1.7 Egg Jig
Project Context
This jig was designed as part of my capstone project, built for an industry client. A signed NDA prevents disclosure of the machine's full function. With professor approval, the mechanical subsystems I personally designed are presented here.
For context, the system can be thought of as a 3-metre-long conveyor that carries eggs through a series of operations. The jig is the core carrier unit — it grips each egg individually and travels with it along the line.
My role
Responsible for all mechanical design, from initial concept sketches to final part geometry.
Before defining any geometry, we needed to characterise what we were designing around. A caliper placed beside each egg served as a scale reference. By measuring the known caliper dimension in pixels, I established the mm-per-pixel ratio and used it to measure egg length and width in ImageJ.
01 Scale Reference
Caliper set to a known dimension placed beside each egg. Establishes mm-per-pixel ratio for the photo.
02 Contour Analysis
The egg contour is determined by manipulating the image in the software. Pixel ratio applied to extract length and width.
03 Parameterisation
The length and width of the egg is determined. This experiment is repeated for 12 eggs. With these dimensions, jig dimensions are adjusted.
Challenge 1
The jig must hold each egg firmly enough to prevent movement during transport, without generating a clamping force that could crush the shell.
The eggshell failure load was determined analytically and set the upper bound for all jaw and spring design decisions.
Challenge 2
The design must comply with food-grade regulations. This required a hollow bottom panel and a fully open-frame structure so the jig can be cleaned thoroughly between production runs — with no internal cavities where residue could accumulate.
Challenge 3
The jaws must open and close automatically as the jig travels the conveyor — with no powered actuator mounted on the jig itself. The mechanism must be entirely passive, reliable, and low-friction over millions of cycles.
How it works
Eggs are delivered to the jig by falling from above. The ring at the bottom is designed to absorb this impact, preventing shell fracture on arrival.

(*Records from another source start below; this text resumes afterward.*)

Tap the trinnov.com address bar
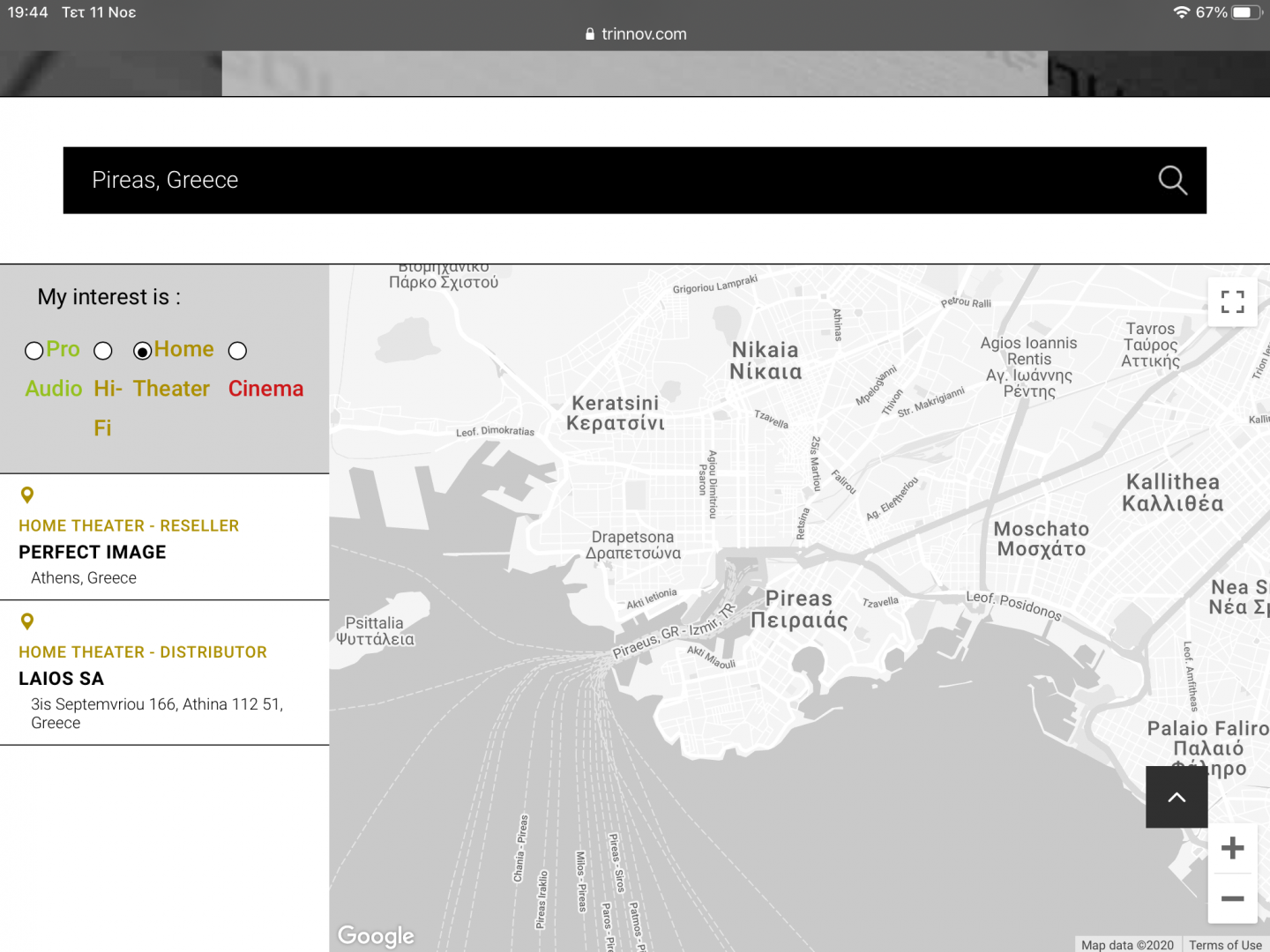The height and width of the screenshot is (952, 1270). [x=644, y=34]
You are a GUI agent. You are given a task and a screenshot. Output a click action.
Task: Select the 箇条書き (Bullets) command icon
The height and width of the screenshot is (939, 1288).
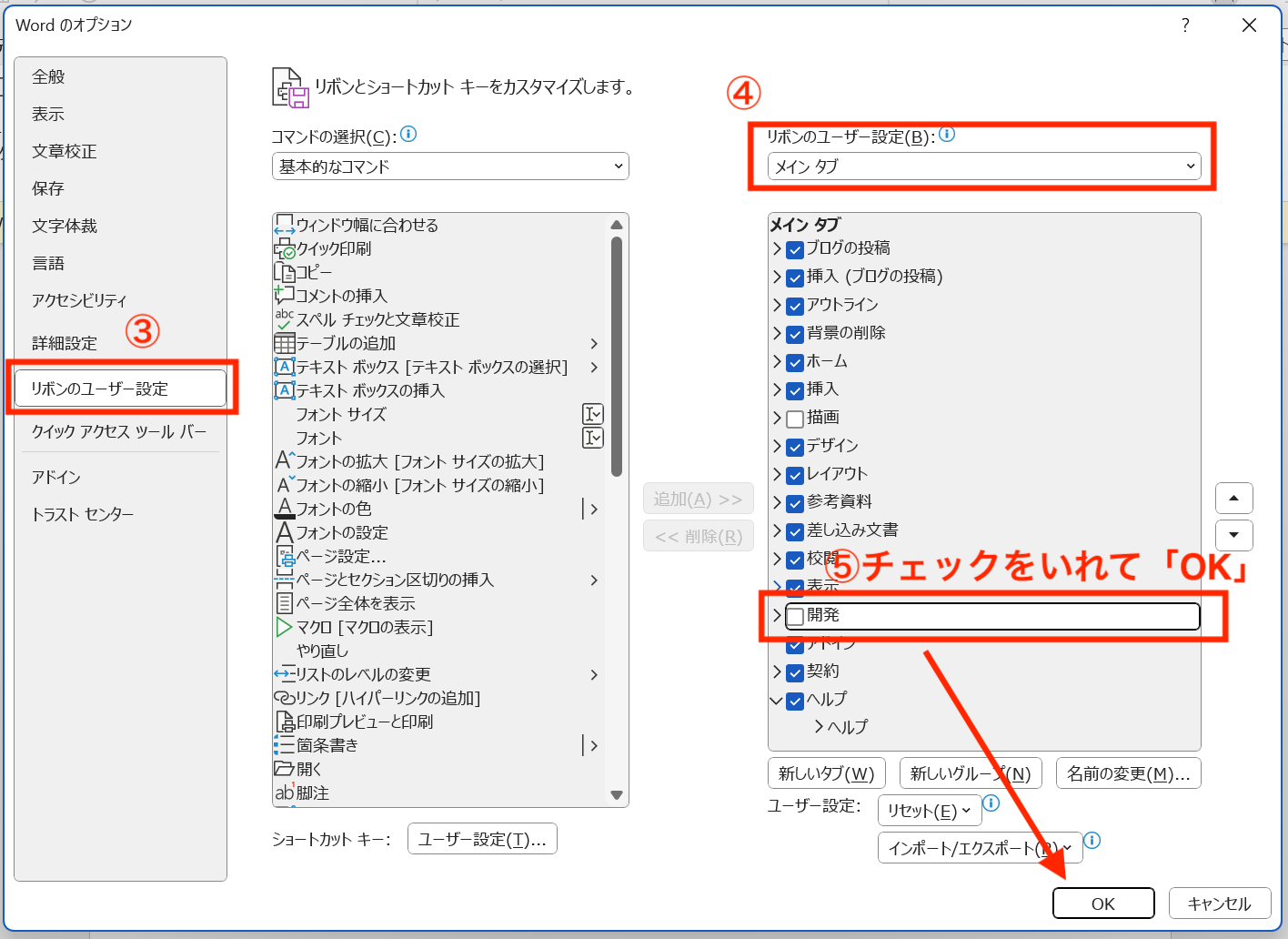[x=283, y=745]
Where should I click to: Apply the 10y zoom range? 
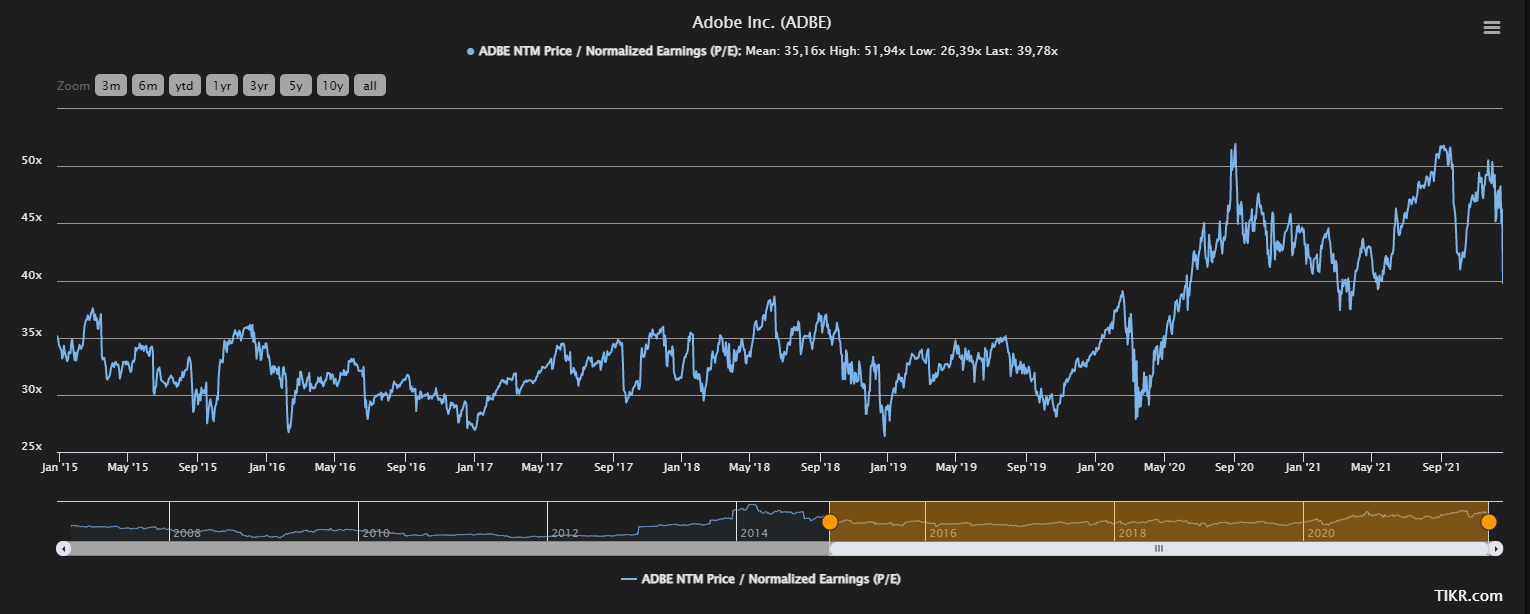[x=332, y=86]
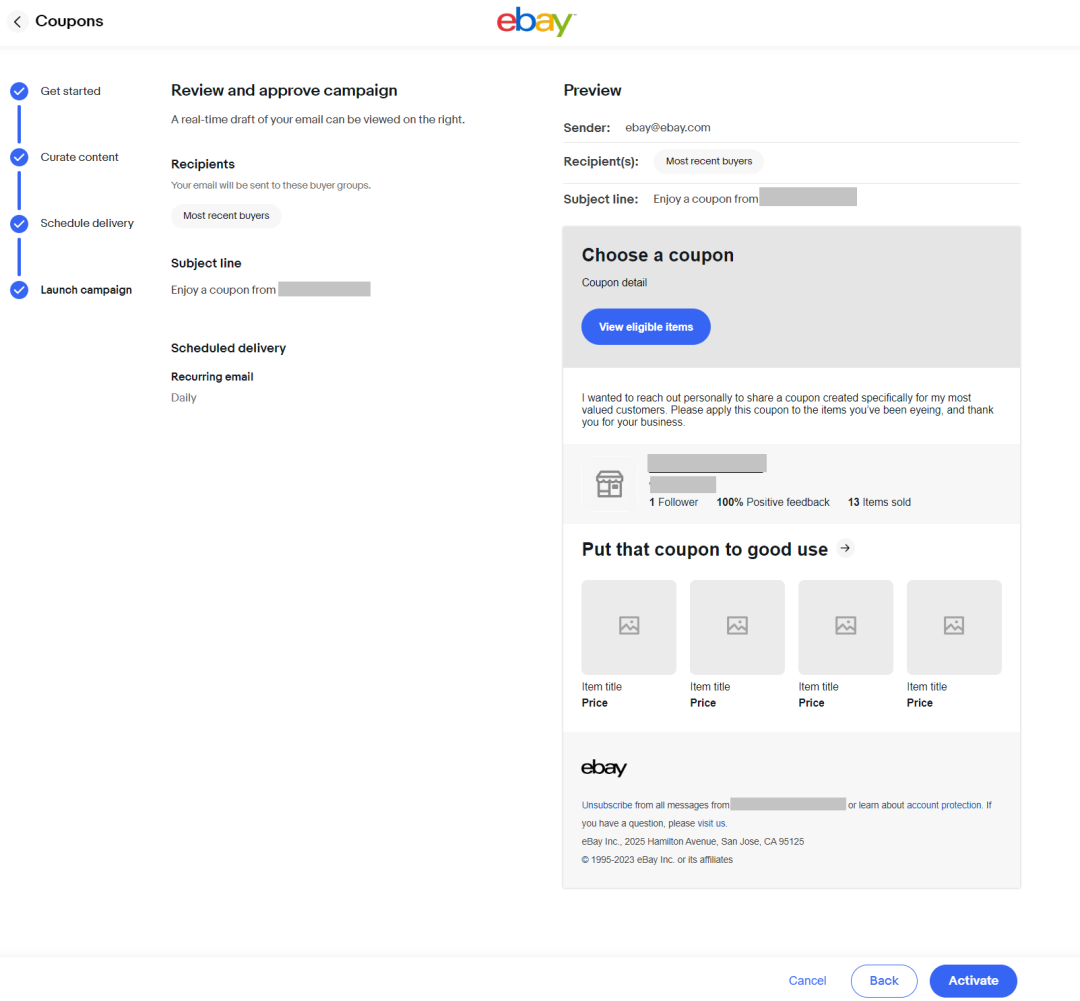Click the Get started step checkmark icon

point(19,90)
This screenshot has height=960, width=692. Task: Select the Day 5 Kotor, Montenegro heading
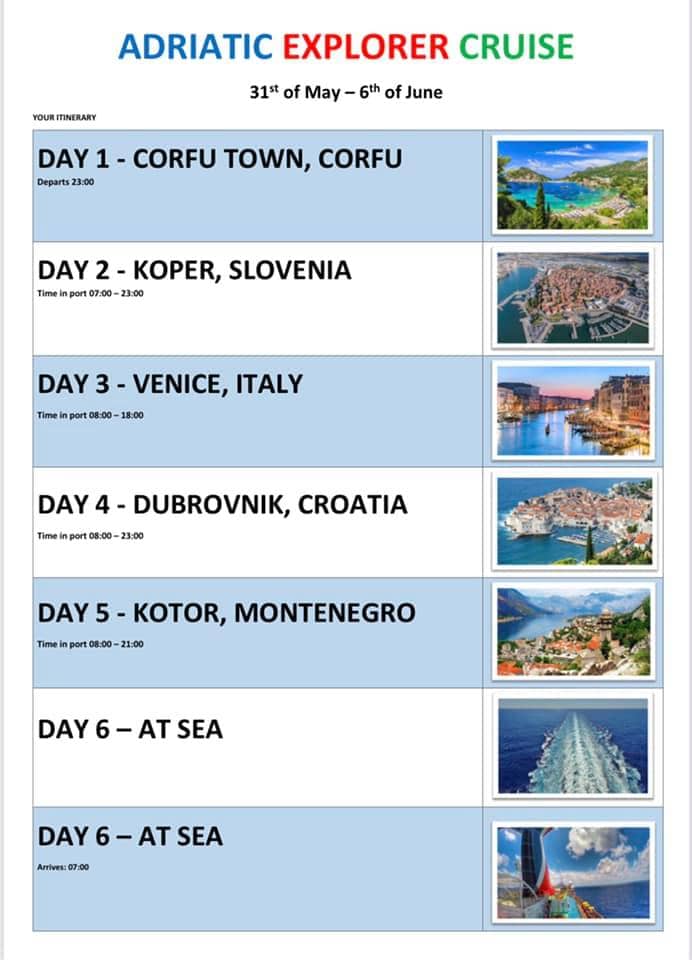[x=227, y=613]
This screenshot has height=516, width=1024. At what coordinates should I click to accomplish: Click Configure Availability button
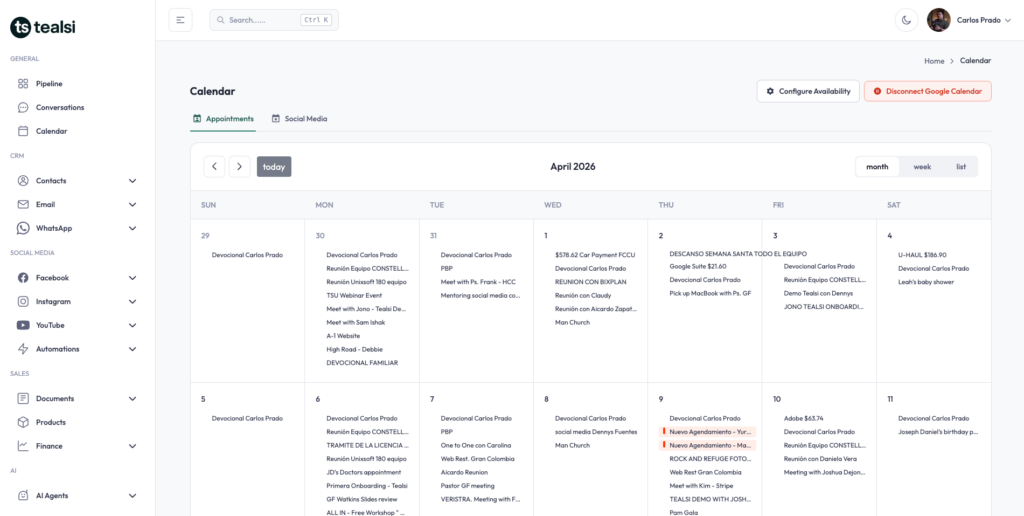coord(808,91)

Once clamped, the egg is centred in the lower ring while the jaws maintain a controlled force from both sides. Both jaws default to closed via springs, each anchored to the base plate with a shoulder bolt.
The base has an open-frame, hollow-bottom design to accommodate a downstream operation (undisclosed per NDA) and to allow thorough cleaning between runs.
The full assembly mounts to the conveyor chain through four food-safe bolts. Jaw opening is passive, a follower track on the frame contacts bearings on the jaw shafts, acting as cam followers.
Default — Closed
Jaws held shut by spring force.
Half Open
As conveyor moves, follower track opens the jaws.
Fully Open
Jaws fully retracted. Egg can be received from the orientation conveyor or released.